## [Problem to work on]
From the data underneath, reproduce exactly the stretch that begins at the line with "The image size is (1160, 566)." and ends after the line with "Open the DigitalOcean home logo".

## [Data extracts]
------------------------------------------------------------------------

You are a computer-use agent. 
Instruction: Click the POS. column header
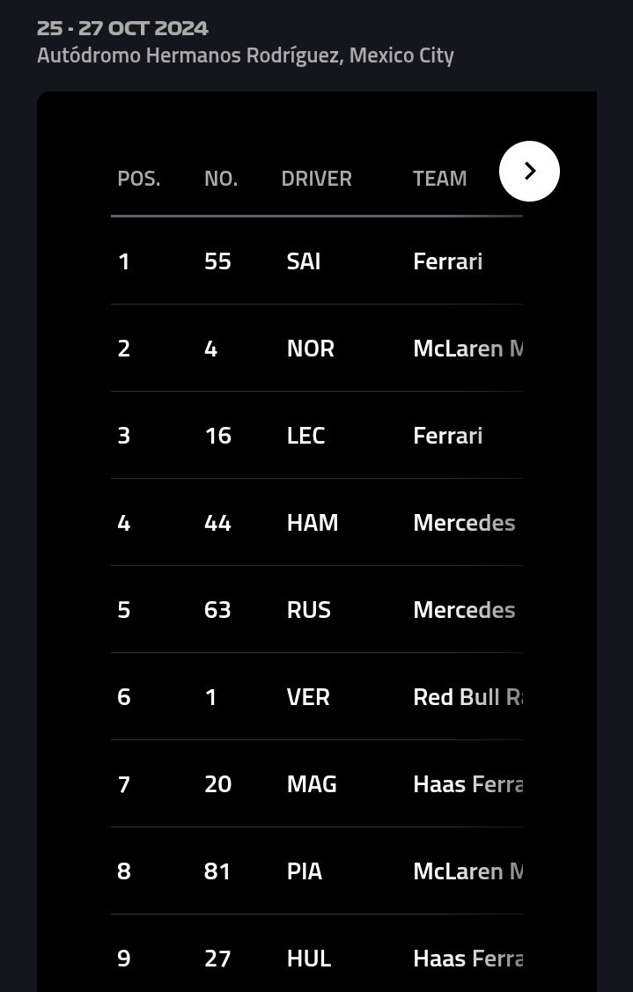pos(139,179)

------------------------------------------------------------------------

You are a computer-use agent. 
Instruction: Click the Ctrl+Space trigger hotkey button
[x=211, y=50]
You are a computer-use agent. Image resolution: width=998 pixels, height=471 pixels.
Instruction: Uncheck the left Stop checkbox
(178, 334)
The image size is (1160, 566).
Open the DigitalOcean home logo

------------------------------------------------------------------------

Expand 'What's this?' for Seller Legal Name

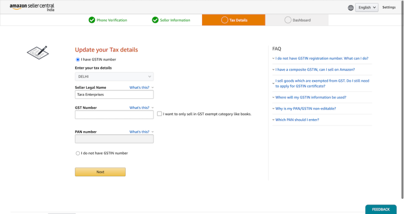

------------------------------------------------------------------------

## [Your response]
The image size is (1160, 566).
Open the DigitalOcean home logo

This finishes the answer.